Diana Khoi Nguyen is an American poet and multimedia artist. Her first book, Ghost Of, was a finalist for The 2018 National Book Award for Poetry. She is currently an assistant professor at the University of Pittsburgh. Her second book, Root Fractures, was released in 2024.

== Life ==
Nguyen was born and raised in Los Angeles, and received her MFA from Columbia University. She currently lives in Pittsburgh, where she is an assistant professor in Creative Writing at the University of Pittsburgh.

She won the 92Y's Discovery / Boston Review 2017 Poetry Contest and the Omnidawn Open Book Contest. She has received the Academy of American Poets University Prize, as well as awards and scholarships from Key West Literary Seminars, Bread Loaf Writers Conference, Provincetown Fine Arts Work Center, Community of Writers at Squaw Valley, and Bucknell University. She is a Kundiman fellow.

== Ghost Of ==
Ghost Of was a finalist for The National Book Award in Poetry in 2018. In the foreword, Terrance Hayes called it a collection of “exile and elegy.”

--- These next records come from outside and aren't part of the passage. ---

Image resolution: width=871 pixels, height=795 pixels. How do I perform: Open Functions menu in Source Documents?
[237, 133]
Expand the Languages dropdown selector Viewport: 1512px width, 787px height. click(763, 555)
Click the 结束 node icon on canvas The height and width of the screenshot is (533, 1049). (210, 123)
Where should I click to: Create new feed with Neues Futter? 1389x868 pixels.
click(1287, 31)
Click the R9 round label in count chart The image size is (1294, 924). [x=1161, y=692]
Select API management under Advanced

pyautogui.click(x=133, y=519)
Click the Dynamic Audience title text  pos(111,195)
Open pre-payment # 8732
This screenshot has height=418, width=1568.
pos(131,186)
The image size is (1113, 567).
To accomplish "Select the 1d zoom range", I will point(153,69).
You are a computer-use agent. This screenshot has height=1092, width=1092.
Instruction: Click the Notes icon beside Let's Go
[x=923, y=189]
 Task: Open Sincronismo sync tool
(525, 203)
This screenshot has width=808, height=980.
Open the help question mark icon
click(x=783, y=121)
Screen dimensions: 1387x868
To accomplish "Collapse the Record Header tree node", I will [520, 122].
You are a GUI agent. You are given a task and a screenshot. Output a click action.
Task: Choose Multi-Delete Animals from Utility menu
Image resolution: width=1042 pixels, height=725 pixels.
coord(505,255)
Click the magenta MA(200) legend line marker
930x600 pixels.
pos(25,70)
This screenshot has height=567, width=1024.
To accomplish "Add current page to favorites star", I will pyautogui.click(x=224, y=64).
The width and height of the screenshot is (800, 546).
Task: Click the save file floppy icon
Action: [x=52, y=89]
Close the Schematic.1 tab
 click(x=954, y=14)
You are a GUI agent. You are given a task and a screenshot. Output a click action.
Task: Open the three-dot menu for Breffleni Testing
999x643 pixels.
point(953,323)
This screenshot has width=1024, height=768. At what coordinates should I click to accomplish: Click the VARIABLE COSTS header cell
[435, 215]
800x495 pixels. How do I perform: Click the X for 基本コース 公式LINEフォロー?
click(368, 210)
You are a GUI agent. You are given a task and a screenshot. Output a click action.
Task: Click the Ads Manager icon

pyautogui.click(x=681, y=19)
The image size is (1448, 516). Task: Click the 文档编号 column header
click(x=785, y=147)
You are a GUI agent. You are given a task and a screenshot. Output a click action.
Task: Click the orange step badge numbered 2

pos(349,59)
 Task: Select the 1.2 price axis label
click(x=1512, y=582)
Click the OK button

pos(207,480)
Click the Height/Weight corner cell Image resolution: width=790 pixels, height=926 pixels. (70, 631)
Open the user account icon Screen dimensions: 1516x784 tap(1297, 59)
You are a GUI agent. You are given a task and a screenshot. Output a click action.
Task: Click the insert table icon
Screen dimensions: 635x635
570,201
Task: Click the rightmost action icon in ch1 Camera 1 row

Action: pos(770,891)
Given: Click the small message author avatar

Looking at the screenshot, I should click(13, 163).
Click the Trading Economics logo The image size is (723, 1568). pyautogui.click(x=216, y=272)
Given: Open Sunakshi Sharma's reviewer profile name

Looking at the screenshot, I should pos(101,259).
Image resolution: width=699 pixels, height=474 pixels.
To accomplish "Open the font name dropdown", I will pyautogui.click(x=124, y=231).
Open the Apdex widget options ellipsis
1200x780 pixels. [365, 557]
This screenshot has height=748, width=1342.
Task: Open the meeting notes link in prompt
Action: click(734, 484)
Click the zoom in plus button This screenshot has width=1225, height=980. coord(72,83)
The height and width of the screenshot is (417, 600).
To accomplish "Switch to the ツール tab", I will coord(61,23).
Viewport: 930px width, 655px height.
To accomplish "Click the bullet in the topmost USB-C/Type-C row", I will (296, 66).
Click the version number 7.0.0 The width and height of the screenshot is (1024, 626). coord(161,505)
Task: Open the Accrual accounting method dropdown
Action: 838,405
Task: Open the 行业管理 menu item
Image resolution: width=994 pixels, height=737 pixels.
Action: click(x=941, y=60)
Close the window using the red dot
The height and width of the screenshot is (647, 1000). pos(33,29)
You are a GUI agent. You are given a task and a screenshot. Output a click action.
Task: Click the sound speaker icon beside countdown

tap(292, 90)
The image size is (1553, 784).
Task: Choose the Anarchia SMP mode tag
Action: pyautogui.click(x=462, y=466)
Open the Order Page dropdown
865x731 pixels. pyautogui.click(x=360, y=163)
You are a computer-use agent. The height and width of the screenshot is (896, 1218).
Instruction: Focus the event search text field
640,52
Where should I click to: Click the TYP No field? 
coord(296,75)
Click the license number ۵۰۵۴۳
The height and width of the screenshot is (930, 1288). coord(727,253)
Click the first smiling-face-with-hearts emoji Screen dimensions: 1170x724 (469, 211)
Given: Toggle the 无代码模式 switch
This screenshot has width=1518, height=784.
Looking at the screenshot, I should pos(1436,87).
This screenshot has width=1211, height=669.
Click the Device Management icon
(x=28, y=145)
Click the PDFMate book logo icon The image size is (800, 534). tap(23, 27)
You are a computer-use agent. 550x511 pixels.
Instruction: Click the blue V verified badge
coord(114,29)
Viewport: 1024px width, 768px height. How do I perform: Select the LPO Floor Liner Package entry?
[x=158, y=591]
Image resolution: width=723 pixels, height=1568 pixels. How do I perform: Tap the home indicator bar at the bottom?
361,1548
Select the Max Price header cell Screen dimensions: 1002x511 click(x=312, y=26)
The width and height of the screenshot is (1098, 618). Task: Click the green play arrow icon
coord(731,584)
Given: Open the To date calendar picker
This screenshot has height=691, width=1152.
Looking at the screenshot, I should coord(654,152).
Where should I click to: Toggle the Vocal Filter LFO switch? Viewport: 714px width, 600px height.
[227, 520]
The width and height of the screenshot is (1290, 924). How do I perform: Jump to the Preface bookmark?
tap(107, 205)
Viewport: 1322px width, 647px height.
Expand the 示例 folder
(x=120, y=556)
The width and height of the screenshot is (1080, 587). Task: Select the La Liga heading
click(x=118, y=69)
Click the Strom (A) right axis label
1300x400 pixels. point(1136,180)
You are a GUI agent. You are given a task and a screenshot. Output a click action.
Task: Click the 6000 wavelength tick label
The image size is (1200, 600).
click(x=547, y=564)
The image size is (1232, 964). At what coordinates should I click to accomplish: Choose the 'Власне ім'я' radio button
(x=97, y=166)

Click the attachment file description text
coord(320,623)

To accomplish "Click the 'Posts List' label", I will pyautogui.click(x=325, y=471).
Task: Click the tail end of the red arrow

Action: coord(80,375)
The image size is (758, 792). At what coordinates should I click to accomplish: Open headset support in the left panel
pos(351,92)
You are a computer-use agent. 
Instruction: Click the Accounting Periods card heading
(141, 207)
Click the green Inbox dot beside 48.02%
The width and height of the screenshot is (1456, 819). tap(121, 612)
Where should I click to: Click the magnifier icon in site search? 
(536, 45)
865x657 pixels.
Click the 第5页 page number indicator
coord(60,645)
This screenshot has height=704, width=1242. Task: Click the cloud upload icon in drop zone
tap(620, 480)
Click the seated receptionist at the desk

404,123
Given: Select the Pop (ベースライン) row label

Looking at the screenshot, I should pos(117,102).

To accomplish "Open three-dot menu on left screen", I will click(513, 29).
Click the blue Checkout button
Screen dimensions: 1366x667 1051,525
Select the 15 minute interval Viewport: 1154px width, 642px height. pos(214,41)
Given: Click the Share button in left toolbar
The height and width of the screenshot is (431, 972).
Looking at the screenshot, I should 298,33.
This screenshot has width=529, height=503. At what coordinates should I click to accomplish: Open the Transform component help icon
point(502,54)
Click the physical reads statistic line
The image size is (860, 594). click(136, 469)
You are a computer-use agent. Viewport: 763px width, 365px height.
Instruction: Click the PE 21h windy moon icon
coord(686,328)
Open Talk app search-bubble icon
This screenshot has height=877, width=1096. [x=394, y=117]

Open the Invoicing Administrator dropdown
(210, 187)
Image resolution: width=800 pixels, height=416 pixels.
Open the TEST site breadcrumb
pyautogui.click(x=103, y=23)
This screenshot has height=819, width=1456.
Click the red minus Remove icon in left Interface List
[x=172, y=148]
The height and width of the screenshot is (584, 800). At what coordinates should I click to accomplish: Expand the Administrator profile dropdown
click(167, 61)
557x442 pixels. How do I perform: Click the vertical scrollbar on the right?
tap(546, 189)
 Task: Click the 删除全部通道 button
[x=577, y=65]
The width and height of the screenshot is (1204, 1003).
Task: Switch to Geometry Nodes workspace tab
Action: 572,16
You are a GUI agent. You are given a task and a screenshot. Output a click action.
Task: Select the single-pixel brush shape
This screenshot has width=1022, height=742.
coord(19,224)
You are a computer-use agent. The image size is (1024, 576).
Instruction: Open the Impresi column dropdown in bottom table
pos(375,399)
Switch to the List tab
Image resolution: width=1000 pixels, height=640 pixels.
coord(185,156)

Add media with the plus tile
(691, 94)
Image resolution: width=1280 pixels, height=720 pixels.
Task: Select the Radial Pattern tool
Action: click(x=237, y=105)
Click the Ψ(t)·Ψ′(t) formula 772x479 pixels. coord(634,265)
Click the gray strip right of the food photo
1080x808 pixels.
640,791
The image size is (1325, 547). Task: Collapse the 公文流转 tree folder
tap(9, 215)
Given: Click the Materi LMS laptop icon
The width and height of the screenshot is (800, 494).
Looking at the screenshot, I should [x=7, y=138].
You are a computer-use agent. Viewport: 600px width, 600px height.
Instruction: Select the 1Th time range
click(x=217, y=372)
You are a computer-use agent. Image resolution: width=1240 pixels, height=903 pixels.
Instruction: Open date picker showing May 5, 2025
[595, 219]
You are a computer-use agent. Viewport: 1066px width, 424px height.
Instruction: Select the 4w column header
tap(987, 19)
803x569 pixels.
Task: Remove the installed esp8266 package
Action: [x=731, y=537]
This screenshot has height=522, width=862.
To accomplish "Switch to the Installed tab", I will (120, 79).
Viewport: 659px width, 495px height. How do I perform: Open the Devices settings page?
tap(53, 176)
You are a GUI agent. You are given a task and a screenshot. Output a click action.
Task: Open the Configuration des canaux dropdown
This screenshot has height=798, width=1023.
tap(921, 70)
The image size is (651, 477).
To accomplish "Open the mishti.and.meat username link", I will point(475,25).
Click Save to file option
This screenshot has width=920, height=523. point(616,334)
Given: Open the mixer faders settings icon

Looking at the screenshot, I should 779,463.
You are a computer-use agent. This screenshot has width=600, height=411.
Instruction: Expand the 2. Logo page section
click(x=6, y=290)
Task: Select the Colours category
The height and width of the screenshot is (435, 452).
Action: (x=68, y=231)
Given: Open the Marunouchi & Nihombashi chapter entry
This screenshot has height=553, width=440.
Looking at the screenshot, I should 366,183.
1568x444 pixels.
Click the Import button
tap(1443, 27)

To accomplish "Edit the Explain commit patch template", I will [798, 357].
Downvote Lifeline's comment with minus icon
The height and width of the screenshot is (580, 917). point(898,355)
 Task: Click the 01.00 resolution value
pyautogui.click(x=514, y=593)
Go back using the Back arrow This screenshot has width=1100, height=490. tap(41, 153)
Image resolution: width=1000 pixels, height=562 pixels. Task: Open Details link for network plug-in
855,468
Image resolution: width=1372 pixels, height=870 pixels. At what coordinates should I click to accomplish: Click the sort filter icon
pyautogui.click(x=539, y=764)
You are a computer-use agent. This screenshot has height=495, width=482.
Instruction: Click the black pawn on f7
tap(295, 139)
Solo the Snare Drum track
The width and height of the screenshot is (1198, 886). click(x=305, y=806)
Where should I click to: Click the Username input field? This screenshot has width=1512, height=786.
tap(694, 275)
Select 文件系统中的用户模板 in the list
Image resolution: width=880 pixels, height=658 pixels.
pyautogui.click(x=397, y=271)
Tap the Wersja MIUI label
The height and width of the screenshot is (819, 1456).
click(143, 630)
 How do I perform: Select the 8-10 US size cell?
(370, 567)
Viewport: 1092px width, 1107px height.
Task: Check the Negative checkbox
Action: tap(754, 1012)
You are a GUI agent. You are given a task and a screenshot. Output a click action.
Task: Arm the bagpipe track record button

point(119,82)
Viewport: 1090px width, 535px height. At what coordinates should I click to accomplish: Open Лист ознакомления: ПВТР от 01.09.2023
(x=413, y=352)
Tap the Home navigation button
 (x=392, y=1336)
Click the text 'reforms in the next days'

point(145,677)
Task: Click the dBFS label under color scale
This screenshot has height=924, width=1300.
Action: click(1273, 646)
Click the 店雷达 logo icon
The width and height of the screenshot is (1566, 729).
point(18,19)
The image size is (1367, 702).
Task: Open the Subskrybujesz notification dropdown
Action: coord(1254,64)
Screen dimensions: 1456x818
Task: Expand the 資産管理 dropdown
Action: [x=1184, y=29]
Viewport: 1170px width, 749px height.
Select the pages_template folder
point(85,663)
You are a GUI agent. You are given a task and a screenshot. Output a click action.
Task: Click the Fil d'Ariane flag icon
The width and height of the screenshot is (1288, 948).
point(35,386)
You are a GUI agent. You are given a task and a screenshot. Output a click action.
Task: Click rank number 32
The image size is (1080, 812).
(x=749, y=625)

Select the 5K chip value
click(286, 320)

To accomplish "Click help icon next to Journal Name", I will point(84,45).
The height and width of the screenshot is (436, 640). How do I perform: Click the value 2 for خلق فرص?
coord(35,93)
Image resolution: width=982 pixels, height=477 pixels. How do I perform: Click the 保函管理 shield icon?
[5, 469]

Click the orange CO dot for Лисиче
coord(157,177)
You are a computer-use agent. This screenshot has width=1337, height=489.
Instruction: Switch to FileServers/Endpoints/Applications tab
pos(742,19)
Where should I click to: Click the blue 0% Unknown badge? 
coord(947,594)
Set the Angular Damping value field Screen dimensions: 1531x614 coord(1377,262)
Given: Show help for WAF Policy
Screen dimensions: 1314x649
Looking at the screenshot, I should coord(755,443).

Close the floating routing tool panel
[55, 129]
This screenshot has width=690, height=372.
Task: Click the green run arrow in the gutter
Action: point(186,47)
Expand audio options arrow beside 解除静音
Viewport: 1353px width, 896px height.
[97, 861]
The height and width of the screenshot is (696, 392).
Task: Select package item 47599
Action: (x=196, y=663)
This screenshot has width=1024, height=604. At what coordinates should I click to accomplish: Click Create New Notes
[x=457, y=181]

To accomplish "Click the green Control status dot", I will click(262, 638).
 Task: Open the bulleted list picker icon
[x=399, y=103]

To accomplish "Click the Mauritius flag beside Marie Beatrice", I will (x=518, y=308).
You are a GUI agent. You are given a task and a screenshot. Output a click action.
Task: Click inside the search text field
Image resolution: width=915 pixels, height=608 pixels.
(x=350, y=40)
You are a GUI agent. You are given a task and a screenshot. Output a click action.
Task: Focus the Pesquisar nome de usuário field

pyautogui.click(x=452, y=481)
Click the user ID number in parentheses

Nguyen says Ghost Of was written for everyone affected by the Vietnam War, including her family and her brother Oliver, who took his own life in 2014. "Ghost Of seeks to understand his death, familial, transnational, and intergenerational trauma—all the silences and secrets. It is a radical eulogy for and to Oliver, because I wish I could still converse with my brother," Nguyen said in Literary Hub in 2018.

Nguyen says she likes to write in intense 15-day bursts throughout the year, and that Ghost Of was written over just 30 days in 2016.

Publishers' Weekly said of Ghost Of: "Though devastating, Nguyen’s impressive lyrico-visual rendering details survival despite overwhelming tragedy." The Kenyon Review said: "Nguyen’s book feels populated not so much by 'experimental' poetry as by poetry that is shaped by suffering; the poems are the exact shape they have to be to accommodate, and attempt to bear, the weight of tragedy...One of the most compelling aspects about this elegy is the dispensation of melodrama that so often accompanies great pain. Nguyen’s book is a bare recounting of the experience of grief more than the circumstances that led to it. It reads like cartography, with the speaker mapping a territory that keeps reshaping itself. The poems are not attempts toward healing so much as attempts to be rigorously honest about the experience of trying to heal but failing, thinking one is healed only for the wound again to start oozing." Booklist said in a review: "Haunting, incisive, and exceptionally spare, Nguyen’s shape-shifting poems confront death, displacement, and the emptiness within and around us."